> [TASK DESCRIPTION]
From the entries that follow, copy exactly the lines beginning at the line holding "Click the Expand All link" and continuing through the line holding "Task: Sort inbound rules by Port Range arrows".

Saved entries:
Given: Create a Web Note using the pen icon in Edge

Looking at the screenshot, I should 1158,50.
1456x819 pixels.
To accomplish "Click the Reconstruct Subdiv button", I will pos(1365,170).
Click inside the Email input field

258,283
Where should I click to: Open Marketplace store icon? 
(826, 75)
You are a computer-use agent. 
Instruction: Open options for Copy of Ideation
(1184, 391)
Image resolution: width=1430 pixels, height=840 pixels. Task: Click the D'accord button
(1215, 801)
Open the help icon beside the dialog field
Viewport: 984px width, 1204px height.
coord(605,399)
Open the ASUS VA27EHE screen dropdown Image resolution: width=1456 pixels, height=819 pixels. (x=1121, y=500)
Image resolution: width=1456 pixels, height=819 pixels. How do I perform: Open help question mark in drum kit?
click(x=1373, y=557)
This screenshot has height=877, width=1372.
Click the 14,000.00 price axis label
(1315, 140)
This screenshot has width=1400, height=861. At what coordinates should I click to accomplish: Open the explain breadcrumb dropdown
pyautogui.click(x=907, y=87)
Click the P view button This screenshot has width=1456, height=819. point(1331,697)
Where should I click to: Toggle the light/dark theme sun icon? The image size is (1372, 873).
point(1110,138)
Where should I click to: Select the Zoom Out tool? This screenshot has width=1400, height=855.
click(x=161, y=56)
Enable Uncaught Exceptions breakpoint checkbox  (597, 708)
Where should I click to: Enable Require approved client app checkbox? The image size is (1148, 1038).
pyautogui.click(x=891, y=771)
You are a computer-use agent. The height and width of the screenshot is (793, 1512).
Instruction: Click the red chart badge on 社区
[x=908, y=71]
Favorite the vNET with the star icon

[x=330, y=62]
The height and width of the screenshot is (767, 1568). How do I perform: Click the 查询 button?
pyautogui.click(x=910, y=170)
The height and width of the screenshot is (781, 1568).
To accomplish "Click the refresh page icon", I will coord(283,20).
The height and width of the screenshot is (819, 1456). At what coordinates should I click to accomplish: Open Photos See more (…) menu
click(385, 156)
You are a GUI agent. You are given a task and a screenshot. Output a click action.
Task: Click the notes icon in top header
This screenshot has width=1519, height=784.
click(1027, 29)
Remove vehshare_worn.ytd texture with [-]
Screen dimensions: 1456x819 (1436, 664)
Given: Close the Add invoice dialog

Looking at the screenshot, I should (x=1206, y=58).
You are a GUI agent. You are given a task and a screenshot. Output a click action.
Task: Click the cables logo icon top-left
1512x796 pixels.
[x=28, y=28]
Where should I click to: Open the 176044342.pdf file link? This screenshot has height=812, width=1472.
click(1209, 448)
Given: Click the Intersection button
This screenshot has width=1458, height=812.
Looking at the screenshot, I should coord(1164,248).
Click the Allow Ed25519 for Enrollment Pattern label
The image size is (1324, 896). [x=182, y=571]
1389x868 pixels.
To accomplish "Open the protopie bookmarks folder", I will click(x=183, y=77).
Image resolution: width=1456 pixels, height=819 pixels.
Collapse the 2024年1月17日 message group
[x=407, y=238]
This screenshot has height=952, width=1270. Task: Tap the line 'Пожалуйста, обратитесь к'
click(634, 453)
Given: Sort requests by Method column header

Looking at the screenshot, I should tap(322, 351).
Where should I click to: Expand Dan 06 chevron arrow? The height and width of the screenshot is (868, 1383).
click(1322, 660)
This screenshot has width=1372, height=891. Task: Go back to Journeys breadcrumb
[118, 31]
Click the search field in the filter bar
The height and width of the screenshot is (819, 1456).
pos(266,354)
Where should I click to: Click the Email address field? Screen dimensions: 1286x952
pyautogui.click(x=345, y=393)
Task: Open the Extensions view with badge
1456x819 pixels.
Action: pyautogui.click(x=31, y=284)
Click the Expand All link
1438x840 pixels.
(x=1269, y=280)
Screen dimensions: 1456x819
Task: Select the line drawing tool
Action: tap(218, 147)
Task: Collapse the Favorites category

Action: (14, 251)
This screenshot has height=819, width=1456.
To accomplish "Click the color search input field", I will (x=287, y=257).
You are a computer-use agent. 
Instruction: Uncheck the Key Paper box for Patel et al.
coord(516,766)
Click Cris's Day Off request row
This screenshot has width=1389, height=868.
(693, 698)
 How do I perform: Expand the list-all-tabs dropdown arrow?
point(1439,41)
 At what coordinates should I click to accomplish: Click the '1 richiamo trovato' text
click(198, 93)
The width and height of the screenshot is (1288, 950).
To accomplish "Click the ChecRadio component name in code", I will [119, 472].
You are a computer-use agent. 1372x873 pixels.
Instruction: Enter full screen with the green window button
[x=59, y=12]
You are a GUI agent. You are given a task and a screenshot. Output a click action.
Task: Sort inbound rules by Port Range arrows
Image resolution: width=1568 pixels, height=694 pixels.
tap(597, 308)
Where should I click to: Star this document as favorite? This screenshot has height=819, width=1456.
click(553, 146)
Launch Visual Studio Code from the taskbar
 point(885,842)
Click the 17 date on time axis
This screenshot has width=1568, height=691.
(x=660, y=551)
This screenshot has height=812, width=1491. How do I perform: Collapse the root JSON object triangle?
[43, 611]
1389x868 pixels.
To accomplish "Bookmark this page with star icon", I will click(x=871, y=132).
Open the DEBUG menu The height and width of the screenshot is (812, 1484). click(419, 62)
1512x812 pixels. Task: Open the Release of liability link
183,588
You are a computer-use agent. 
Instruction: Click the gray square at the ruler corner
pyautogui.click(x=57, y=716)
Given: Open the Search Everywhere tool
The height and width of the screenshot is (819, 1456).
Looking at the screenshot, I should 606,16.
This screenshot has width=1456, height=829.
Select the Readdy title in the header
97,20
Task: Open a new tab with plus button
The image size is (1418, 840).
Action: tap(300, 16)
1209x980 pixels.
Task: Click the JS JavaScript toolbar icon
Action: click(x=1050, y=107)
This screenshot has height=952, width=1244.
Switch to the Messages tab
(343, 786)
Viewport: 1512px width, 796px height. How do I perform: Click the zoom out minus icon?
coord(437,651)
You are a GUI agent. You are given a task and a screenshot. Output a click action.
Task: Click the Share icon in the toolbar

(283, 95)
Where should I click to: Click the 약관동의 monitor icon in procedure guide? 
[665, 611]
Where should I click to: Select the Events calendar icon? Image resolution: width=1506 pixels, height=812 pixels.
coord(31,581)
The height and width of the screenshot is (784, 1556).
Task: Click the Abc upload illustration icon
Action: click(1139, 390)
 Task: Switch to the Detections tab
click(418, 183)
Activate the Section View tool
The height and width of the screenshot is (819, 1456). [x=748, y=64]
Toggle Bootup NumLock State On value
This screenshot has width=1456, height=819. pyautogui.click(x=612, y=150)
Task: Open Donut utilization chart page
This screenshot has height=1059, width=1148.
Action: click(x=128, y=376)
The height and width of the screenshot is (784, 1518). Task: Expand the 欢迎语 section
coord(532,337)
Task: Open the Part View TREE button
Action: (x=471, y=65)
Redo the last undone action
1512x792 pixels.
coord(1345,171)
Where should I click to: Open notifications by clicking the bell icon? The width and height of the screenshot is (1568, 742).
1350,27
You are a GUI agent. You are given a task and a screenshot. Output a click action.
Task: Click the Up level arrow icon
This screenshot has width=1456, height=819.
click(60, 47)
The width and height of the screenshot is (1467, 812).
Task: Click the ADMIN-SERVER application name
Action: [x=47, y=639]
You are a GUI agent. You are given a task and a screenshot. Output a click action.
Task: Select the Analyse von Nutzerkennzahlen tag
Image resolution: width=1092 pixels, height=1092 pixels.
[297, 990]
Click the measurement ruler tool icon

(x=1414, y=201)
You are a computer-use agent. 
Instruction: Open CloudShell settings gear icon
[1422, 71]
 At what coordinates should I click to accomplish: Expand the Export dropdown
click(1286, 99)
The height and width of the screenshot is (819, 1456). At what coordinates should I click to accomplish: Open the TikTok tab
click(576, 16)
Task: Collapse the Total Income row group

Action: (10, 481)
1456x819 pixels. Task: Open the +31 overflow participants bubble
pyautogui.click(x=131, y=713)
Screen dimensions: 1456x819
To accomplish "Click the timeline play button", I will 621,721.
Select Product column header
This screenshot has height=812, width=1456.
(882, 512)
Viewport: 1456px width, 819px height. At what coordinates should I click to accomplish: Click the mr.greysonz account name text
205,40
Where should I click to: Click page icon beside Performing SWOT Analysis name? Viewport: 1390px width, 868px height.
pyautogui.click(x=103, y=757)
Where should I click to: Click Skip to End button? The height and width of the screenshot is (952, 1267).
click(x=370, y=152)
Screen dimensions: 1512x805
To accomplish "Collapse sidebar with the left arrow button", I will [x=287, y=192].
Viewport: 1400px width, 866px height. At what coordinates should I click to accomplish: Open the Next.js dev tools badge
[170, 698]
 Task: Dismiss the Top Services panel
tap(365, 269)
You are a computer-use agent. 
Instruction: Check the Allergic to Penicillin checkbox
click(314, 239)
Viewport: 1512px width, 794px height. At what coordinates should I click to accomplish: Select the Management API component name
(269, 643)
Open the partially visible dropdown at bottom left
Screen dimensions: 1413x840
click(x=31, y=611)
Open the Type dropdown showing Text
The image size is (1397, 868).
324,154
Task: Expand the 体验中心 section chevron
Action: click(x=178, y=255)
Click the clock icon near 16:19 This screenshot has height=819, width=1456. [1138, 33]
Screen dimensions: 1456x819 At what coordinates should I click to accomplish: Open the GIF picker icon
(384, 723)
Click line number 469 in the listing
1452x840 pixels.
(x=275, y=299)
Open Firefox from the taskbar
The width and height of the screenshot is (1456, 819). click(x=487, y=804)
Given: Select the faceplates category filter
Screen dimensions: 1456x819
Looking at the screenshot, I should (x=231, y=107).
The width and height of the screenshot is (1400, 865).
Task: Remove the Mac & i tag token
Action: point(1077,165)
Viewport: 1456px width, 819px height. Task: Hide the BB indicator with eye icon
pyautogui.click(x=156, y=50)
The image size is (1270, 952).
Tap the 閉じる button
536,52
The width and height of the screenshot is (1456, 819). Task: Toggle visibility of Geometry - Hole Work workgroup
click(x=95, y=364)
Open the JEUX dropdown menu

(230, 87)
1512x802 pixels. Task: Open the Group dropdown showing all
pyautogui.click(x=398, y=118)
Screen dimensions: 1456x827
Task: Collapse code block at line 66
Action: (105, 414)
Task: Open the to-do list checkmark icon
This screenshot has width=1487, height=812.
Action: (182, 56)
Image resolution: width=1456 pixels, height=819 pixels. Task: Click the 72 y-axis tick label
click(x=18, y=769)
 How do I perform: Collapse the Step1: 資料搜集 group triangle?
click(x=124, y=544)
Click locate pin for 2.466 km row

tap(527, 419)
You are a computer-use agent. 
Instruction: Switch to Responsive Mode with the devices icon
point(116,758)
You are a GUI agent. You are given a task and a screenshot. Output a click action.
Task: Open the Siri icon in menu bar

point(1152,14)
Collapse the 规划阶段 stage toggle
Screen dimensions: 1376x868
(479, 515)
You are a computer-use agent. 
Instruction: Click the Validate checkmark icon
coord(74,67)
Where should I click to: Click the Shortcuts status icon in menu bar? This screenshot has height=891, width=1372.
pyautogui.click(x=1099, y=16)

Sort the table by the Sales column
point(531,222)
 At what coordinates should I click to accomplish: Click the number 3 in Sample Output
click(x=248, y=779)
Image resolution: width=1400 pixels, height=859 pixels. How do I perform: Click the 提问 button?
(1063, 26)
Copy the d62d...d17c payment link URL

> [SOLUTION FOR THIS EXERCISE]
Click the Expand All link
1438x840 pixels.
(x=1269, y=280)
Screen dimensions: 1456x819
Task: Select the line drawing tool
Action: tap(218, 147)
Task: Collapse the Favorites category

Action: (14, 251)
This screenshot has height=819, width=1456.
To accomplish "Click the color search input field", I will (x=287, y=257).
You are a computer-use agent. 
Instruction: Uncheck the Key Paper box for Patel et al.
coord(516,766)
Click Cris's Day Off request row
This screenshot has width=1389, height=868.
(693, 698)
 How do I perform: Expand the list-all-tabs dropdown arrow?
point(1439,41)
 At what coordinates should I click to accomplish: Click the '1 richiamo trovato' text
click(198, 93)
The width and height of the screenshot is (1288, 950).
To accomplish "Click the ChecRadio component name in code", I will [119, 472].
You are a computer-use agent. 1372x873 pixels.
Instruction: Enter full screen with the green window button
[x=59, y=12]
You are a GUI agent. You are given a task and a screenshot. Output a click action.
Task: Sort inbound rules by Port Range arrows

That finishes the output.